Transgressive Women in Modern Russian and East European Cultures: From the Bad to the Blasphemous

Yana Hashamova, Beth Holmgren and Mark Lipovetsky (Editors)

2016

Routledge Press

Investigating the genesis of the prosecuted "crimes" and implied sins of the female performing group Pussy Riot, the most famous Russian feminist collective to date, the essays in this work examine what constitutes bad social and political behavior for women in Russia, Poland, and the Balkans, and how and to what effect female performers, activists, and fictional characters have indulged in such behavior. The chapters argue against the popular perceptions of Slavic cultures as overwhelmingly patriarchal and Slavic women as complicit in their own repression, contextualizing proto-feminist and feminist transgressive acts in these cultures.
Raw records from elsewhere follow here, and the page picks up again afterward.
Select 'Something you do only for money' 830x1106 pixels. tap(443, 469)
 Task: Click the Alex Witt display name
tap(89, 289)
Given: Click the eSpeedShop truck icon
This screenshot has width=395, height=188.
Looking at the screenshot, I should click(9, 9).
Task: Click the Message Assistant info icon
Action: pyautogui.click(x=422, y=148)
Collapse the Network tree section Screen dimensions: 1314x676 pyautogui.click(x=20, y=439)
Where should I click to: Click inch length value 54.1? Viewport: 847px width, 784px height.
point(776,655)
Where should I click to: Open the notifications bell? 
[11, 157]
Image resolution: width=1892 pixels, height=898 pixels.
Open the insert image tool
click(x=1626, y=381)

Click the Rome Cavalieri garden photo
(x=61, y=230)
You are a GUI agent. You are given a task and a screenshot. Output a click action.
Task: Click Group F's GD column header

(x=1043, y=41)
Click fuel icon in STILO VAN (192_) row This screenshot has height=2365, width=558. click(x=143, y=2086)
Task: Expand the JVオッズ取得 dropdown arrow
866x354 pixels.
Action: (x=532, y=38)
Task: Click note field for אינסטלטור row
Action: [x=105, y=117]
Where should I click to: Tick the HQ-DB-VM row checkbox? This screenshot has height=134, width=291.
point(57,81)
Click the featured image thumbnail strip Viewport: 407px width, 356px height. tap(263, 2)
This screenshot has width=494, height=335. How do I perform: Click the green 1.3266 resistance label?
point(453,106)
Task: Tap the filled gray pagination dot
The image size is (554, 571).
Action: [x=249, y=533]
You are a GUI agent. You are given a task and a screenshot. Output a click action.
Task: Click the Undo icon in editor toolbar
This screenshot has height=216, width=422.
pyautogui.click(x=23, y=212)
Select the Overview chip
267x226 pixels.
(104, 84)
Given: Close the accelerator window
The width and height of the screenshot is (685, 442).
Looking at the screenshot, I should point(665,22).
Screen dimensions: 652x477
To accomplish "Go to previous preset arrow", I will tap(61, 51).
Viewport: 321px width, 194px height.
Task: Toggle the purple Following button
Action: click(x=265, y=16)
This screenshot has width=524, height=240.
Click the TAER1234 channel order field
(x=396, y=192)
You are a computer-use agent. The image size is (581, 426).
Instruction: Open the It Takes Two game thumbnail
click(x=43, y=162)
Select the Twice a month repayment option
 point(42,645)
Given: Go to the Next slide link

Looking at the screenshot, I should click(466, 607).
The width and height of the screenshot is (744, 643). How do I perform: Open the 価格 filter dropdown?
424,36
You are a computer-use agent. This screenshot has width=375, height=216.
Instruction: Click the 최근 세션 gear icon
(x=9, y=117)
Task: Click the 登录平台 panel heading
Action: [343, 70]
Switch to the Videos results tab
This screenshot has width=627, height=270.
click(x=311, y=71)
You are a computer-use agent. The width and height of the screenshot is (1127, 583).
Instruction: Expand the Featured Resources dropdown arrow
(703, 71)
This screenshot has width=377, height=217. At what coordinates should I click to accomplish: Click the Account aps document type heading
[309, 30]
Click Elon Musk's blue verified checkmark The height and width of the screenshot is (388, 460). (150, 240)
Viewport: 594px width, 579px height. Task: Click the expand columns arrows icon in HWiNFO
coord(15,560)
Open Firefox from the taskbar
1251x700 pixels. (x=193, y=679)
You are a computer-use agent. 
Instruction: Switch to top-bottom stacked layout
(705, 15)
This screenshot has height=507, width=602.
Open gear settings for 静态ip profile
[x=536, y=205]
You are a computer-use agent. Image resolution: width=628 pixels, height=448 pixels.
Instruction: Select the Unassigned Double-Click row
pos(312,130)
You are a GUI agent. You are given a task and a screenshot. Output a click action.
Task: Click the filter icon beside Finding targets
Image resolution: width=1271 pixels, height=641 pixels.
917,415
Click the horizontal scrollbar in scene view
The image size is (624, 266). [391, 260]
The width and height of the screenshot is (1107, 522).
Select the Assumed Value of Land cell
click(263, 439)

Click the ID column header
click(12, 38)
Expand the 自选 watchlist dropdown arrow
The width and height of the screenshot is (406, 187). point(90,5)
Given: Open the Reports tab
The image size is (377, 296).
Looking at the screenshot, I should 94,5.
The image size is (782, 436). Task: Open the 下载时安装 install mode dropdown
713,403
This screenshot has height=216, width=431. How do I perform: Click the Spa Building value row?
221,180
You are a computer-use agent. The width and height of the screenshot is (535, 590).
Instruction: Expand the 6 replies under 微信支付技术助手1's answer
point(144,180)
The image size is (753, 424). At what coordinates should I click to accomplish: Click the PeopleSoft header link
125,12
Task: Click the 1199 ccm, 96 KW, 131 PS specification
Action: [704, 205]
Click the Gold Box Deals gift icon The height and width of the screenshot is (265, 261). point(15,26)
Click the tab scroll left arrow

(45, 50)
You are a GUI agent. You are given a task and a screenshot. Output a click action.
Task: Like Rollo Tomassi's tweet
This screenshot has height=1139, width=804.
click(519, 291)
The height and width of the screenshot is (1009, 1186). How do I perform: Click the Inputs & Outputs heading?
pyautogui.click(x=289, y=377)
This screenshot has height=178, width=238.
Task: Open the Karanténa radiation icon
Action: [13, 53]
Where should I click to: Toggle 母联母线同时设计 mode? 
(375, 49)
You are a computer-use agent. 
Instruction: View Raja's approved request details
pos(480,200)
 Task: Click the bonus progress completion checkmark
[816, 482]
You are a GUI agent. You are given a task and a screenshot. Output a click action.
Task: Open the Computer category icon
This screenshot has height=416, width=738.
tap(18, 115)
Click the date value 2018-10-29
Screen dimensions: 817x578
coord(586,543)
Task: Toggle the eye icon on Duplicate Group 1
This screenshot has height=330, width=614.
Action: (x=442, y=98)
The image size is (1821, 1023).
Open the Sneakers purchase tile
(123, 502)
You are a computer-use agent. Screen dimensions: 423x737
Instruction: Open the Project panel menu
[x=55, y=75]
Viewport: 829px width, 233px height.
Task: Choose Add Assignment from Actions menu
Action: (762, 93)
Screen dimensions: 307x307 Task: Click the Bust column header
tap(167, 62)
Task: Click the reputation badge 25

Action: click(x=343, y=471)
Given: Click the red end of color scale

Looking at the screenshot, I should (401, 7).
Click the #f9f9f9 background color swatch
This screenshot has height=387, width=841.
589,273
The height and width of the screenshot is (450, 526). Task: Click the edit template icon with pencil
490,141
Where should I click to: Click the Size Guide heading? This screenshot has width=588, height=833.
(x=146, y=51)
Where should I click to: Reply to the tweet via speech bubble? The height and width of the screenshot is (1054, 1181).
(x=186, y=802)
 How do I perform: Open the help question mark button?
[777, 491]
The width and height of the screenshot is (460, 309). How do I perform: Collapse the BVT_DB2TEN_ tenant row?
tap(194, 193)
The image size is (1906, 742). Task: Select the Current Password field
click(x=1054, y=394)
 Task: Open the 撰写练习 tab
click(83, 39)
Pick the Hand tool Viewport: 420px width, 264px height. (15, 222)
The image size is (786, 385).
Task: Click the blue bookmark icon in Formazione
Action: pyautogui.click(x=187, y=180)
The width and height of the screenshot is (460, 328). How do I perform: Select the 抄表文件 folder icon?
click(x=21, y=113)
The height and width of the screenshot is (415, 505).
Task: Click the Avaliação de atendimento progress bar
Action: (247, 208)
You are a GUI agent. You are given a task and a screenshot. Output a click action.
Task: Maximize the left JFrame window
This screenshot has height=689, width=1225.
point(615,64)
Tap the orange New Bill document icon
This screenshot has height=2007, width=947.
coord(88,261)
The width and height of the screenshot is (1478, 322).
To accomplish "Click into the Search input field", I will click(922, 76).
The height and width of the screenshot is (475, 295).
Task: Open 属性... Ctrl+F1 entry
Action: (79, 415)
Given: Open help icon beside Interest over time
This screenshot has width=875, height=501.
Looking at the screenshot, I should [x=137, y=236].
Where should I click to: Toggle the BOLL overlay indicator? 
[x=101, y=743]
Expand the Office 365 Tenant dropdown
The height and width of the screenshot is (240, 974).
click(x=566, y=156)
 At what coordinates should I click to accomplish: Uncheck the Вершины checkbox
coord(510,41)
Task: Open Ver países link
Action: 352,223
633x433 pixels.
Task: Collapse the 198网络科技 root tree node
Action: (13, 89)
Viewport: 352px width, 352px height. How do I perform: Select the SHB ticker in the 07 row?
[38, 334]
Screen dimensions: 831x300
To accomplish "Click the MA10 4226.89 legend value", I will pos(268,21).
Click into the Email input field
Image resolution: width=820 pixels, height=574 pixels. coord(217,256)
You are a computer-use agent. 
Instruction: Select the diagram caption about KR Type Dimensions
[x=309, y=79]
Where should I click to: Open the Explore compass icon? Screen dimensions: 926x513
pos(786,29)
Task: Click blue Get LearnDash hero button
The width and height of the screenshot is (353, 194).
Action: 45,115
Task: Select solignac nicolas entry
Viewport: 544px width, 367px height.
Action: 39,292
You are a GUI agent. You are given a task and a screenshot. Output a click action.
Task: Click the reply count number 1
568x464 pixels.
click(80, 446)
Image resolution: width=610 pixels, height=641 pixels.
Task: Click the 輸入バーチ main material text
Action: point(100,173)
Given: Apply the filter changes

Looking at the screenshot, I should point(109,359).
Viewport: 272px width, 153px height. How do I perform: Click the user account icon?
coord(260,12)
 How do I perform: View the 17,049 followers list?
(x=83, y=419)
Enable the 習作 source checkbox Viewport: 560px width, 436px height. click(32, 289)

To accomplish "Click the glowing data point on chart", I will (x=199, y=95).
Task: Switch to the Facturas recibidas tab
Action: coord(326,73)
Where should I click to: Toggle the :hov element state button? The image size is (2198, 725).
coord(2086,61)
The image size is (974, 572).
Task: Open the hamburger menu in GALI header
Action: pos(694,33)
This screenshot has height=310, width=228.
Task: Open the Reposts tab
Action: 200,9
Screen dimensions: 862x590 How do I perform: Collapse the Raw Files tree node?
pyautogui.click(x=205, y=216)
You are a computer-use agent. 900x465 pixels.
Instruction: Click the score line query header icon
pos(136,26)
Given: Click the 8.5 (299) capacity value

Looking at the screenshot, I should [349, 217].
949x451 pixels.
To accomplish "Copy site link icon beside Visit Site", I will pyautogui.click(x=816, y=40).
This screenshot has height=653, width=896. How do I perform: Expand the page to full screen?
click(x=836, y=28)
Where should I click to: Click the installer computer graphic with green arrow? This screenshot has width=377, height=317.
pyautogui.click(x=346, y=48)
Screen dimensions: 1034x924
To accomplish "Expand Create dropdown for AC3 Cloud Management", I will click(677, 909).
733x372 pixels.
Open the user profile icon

Each essay offers a close reading of the transgressive texts that women authored or in which they figured, showing how they navigated, targeted, and, in some cases, co-opted these obstacles in their bid for agency and power. Topics include studies of how female performers in Poland and Russia were licensed to be bad (for effective comedy and popular/box office appeal), analyses of how women in film and fiction dare sacrilegious behavior in their prescribed roles as daughters and mothers, and examples of feminist political subversion through social activism and performance art.